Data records
____________

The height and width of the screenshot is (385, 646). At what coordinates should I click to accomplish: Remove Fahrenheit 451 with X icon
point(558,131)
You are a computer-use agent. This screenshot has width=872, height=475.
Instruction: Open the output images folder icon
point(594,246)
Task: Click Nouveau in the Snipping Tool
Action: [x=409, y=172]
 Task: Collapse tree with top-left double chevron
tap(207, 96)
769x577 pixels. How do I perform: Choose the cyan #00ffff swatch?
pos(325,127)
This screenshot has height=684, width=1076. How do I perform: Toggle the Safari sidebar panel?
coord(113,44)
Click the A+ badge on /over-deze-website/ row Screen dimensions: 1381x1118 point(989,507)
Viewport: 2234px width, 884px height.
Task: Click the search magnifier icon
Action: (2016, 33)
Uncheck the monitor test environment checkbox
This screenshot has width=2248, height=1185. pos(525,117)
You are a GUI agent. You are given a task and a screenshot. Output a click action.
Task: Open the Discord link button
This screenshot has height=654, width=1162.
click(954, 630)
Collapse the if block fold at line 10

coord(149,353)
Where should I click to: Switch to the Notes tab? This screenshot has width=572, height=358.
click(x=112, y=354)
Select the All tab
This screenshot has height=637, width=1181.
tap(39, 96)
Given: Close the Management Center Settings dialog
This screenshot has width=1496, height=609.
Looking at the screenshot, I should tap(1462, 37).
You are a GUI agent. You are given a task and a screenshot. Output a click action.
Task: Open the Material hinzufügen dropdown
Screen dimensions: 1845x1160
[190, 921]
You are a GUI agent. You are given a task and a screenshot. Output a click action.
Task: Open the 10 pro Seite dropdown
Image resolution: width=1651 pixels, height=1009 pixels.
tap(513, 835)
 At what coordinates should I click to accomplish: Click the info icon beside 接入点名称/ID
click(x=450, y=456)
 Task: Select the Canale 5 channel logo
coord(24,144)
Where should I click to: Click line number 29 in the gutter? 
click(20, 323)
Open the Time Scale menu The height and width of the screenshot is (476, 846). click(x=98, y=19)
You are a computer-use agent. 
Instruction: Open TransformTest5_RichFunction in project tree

____________

WHAT IS BEING ASKED
Please show each line in the records above that contains "computer".

ANSWER TO THE PROBLEM
You are a computer-use agent. This screenshot has width=872, height=475.
You are a computer-use agent. 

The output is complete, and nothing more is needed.